EXERCISE TASKS ▸
(1) In the passage on fighting spam, decide whether each statement agrees with it: (a) the spam rate for LG is 28% per month; (b) rejecting "Precedence: bulk" mail is an option for LG; (c) sending a complaint takes about a minute of typing. Answer yes or no for each, quoting the words of the passage that settle it.
(2) Carry on the passage on fighting spam from the point where it stops.

PASSAGE GIVEN ▸
By the way, yet another useful thing is a mechanism I've implemented for reporting spammers: in my "/etc/Muttrc", I have a line that says
send-hook (~s\ Spammer) 'set signature="~/.mutt/spammer"'
and a "signature" file, "~/.mutt/spammer" that says
I've just received mail from a spammer who seems to be coming from
your
domain. Please fall upon this creature and rend him to bits. His
garbage,
with headers, is appended.
Sincerely,
Ben Okopnik
-=-=-=-=-=-
<grin> No, I don't like spammers.
So, in order to send a complaint, I look at the headers with the 'h' key, run a 'whois' on the originating address, hit 'm' to send mail, and type the following at the prompts:
To: abuse@<domain.com>
Subject: Spammer
Given that keyword in the subject, "mutt" pulls up my "spammer" signature file. I save it, append the original spam with the 'A' key, and send it. About 15 seconds of typing, whenever I feel like getting another spam kill. :)
(Just as I was about to send off this article, I got another spam
kill, this time from UUnet. <grin> I collect'em.)
On we go to other folks' recipes.
LG itself is in a rather vulnerable position in regard to spam. Since the address is posted on the Net thousands (by now, perhaps millions) of times, it is constantly harvested by spammers. The thing is, "tight" filters of the sort that I've described are not feasible. Consider: what would be a safe "filter" for spam that would not also knock out a certain percentage of our readers' mail? People send mail in from all over the world, in many different ways, with just about every kind of client (including those that create broken headers.) The spam rate for LG, according to Mike Orr, is 28% per month. Rejecting "Precedence: bulk" mail, which can be a good "minor" filter, is not an option: many "News Bytes" entries (since they are bulk-mailed news releases) are sent that way. Even the inquiry that led to the publication of the HelpDex cartoon series came that way.
What to do?
The answer seems to be careful, "accept-when-in-doubt" filtering and
checking the "spam" mailbox more often than most people. For the staff
at LG, it's just another cost of doing business. Hopefully, even their
"loose" filters decrease some of that load.
Dan Wilder, the resident admin and system magician, had the following "spam killer" in his "~/.procmailrc":
Pretty obvious - anything that doesn't match those three domains in the specified headers wasn't sent to him. Dan checks his "spamfile" every once so often - as do I, because real mail can slip by and match by mistake - and this takes care of the tiny percentage of errors.

ROWS ▸
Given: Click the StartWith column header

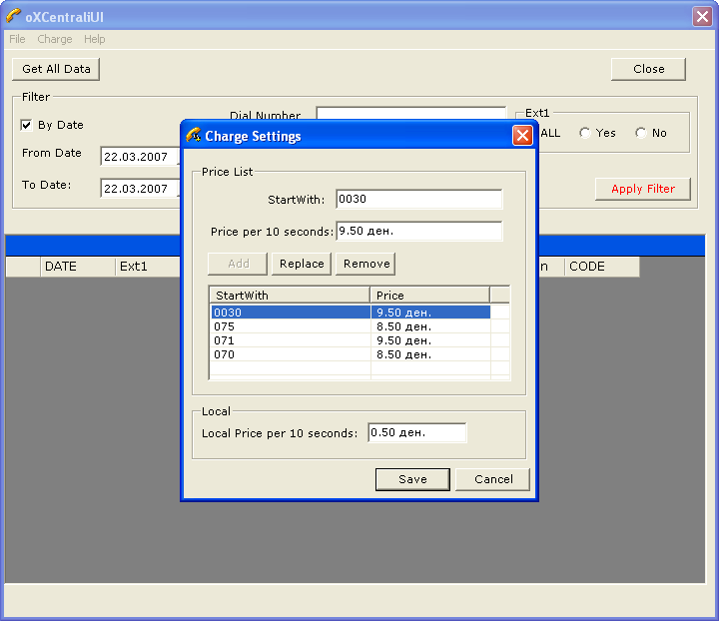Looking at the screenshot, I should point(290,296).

---

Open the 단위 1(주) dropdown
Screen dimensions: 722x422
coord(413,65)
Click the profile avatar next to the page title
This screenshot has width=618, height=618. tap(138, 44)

---

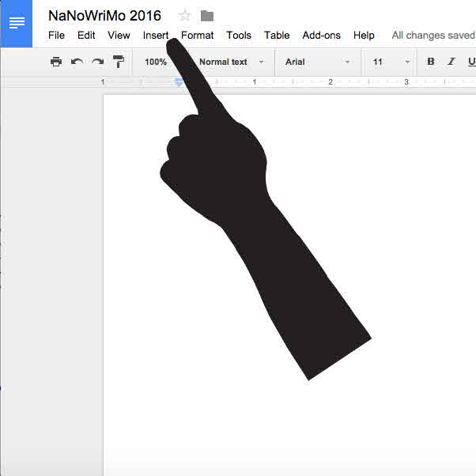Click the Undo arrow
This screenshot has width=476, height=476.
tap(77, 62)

OUTPUTS IN ORDER ▸
(1)
(a) Yes: "The spam rate for LG, according to Mike Orr, is 28% per month."
(b) No: "Rejecting "Precedence: bulk" mail, which can be a good "minor" filter, is not an option"
(c) No: "About 15 seconds of typing, whenever I feel like getting another spam kill."

(2)
:0:
* ^(From:|To:|Cc:) .*(-list\
|debian\
|networksolutions\
|ciac\
...
|bugs\
)
$DEFAULT
Much the same thing as my "whitelist", but hard-coded into ".procmailrc"
itself. It's not much more difficult to add new people there, so it's just
as good a solution as mine, though perhaps a trifle less automatic.
LG's editor, Mike Orr, does a fair bit of sorting (which I've clipped) as well as spam-killing in his recipes (designed by Dan Wilder):
# The real workhorse.
# Bogus recipient .. not To: or From: or Cc: ssc.com,
# and has an "@" in To: (local mail from damaged MUAs may not)
:0:
* !^(To:|From:|Cc:) .*(\
ssc\.com\
|linuxjournal\.com\
|linuxgazette\.com\
)
* ^To: .*@
$SPAMFILE
Hmm, looks like we have a blacklisted spammer here...
:0:
* From: .*john@songpeople.com
$SPAMFILE
# if they have an X-Advertisement header, it's spam!
:0:
* ^X-Advertisement:.*
$SPAMFILE
# To nobody!
:0:
* To:[ ]*$
$SPAMFILE
# No To: header at all!
:0:
* !^To: .*
$SPAMFILE
# Otherwise, fall off the end and default.
Wow. Seems like a whole lot of stuff, doesn't it? In reality, it's minor:
1) Pipe all incoming mail through "procmail".
2) Build a recipe.
That's it. I've thrown in a lot of tips for doing other spam-related stuff, but the above two steps are all you need to do in order to decrease or almost completely eliminate your spam. Oh, look - here comes another tip! :)
If you already have a mailbox full of spam, and you go ahead and do the above two steps, it's really easy to filter it all in one shot:
cat mbox | formail -s procmail
So, you can indeed "de-spam" your mailbox. Thanks to the power of Linux and "procmail", you too can stare at people who complain about getting deluged and say "Oh, yeah... I remember when I had that problem." <Laugh>
Happy spam-hunting!